Sarà per via dei vecchi film visti al cinematografo quando ero bambino che erano sempre in bianco e nero, almeno quelli che i miei nonni mi portavano a vedere -Totò, Franco e Ciccio, Stanlio e Ollio… – che i racconti, che all’epoca mia madre e di mia zia mi facevano sulla loro infanzia trascorsa al paesino natale, materializzavano nella mia mente di bimbo scene di vita rigorosamente in bianco e nero.

Pellegrino Parmense, un piccolo e sconosciuto paese non lontano dalla più famosa Salsomaggiore, era il teatro di tanti raconti di giovani ingenui ragazzi che si divertivano con le poche cose lasciate dalla guerra. Racconti di contrasti tra chi è stato partigiano e chi non lo era, di soprusi e di violenze, di amori proibiti, di gite in bicicletta, di bagni nello Stirone, di “tosone” regalato dal fattore che produceva il Parmigiano, di osti che davano il vino a bambini che non avrebbero più smesso di apprezzare. Storie di bis-nonni severi che lavoravano nei campi, di zii che guidavano le corriere, di inverni rigidi con nevicate immacolate, di scarpinate interminabili sotto la neve per andare a scuola.
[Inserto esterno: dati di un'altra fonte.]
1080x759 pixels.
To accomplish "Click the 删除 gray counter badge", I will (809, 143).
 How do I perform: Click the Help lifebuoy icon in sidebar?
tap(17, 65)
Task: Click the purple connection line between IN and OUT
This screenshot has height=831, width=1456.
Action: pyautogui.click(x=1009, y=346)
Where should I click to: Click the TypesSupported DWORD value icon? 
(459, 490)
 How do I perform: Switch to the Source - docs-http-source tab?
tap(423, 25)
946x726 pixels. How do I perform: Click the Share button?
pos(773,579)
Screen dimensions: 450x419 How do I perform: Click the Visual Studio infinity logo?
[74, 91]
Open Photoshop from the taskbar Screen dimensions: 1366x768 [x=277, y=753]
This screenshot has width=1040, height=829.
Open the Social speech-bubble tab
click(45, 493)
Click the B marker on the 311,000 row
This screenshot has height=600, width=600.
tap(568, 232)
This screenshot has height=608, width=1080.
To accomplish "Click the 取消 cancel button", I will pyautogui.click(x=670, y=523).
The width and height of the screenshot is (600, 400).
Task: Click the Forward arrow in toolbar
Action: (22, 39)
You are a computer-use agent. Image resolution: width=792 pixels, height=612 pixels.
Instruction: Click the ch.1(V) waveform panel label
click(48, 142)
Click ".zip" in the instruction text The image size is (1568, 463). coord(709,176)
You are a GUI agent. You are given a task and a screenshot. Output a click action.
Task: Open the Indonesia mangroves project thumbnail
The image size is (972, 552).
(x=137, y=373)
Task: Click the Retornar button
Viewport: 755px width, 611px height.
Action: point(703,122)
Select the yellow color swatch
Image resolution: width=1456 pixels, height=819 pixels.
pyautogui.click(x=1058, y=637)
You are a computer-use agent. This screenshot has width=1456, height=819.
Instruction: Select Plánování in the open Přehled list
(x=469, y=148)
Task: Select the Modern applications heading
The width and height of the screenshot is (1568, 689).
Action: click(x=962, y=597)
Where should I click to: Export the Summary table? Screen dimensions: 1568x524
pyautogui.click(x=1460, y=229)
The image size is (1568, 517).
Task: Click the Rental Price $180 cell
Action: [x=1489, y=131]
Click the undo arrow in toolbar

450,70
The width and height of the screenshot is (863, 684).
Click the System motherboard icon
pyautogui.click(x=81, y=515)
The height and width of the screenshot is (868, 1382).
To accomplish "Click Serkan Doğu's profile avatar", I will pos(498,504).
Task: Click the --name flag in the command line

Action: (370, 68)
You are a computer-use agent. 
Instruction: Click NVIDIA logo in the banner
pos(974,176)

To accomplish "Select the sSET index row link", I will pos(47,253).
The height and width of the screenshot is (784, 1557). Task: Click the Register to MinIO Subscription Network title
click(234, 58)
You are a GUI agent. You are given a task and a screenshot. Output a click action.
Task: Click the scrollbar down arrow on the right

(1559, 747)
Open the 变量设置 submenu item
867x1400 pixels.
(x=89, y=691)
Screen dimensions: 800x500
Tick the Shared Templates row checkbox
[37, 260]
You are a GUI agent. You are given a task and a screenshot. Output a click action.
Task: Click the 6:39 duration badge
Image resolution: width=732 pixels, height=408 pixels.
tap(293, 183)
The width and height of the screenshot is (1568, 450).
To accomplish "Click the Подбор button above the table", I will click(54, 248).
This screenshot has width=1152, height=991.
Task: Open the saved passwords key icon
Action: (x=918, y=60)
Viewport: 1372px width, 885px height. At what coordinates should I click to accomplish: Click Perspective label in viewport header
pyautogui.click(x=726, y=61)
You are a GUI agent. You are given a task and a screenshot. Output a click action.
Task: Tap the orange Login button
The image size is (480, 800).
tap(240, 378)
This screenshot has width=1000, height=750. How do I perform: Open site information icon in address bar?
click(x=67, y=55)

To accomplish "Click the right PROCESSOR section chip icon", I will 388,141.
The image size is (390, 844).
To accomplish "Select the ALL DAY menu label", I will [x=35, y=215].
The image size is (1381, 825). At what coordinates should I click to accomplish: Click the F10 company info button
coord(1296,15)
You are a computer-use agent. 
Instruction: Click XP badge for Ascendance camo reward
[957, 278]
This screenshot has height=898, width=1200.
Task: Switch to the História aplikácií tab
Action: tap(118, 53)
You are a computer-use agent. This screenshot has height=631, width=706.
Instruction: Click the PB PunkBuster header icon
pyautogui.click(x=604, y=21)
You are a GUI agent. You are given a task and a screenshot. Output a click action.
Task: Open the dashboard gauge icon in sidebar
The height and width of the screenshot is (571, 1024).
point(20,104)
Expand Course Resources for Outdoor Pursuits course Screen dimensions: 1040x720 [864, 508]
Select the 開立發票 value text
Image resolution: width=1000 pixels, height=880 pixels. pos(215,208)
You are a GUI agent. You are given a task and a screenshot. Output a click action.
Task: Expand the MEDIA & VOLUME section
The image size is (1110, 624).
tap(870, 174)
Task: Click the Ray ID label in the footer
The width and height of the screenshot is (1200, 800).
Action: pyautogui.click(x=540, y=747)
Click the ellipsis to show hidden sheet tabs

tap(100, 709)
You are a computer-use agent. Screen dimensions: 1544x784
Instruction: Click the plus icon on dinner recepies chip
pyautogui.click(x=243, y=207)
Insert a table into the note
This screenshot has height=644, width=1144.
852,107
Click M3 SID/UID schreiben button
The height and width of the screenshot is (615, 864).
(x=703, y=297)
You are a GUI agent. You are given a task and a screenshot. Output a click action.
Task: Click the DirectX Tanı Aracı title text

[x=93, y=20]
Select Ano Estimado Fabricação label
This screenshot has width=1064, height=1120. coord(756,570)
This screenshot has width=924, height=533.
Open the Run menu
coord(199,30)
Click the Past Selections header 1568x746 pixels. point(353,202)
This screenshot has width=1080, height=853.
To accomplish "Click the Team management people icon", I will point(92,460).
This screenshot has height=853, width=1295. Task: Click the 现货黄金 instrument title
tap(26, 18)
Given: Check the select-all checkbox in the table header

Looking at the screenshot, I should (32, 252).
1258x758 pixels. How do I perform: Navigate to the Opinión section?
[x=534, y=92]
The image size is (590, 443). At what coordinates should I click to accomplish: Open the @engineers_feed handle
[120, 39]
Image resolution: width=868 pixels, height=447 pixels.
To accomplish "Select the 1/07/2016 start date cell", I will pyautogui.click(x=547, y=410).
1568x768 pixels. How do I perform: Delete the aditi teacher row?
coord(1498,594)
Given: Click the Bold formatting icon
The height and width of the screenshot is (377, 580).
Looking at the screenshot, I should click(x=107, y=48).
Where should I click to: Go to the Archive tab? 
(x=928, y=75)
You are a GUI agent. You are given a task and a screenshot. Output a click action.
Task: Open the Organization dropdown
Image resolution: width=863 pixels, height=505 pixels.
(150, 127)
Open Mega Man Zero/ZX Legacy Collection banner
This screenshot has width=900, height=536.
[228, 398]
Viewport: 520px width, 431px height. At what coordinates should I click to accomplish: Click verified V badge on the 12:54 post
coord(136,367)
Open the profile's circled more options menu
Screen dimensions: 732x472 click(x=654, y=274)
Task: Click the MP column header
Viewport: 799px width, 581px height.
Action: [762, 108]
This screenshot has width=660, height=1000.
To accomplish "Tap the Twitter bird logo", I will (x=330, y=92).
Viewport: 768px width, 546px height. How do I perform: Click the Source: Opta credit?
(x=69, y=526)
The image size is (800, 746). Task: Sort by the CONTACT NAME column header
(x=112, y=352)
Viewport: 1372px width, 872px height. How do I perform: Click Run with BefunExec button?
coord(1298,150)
Sarà per via di questo mio modo di visualizzare il passato in bianco e nero che in questi giorni trascorsi in montagna, durante una passeggiata in solitaria con le racchette da neve, guardando i monti che mi circondavano, mi sono lasciato trasportare dal tempo rallentato che regala a volte la neve quando scende, quando ammanta alberi e sentieri, quando ovatta i sensi e il pensiero, quando ruba i colori alle cose e a tutto quello che tocca.
E ho rivisto davanti a me le scene di vita dei miei avi. E ho pensato al tempo e al suo scorrere così diverso quando siamo in “stato di grazia” con noi stessi e con l’ambiente che ci ospita.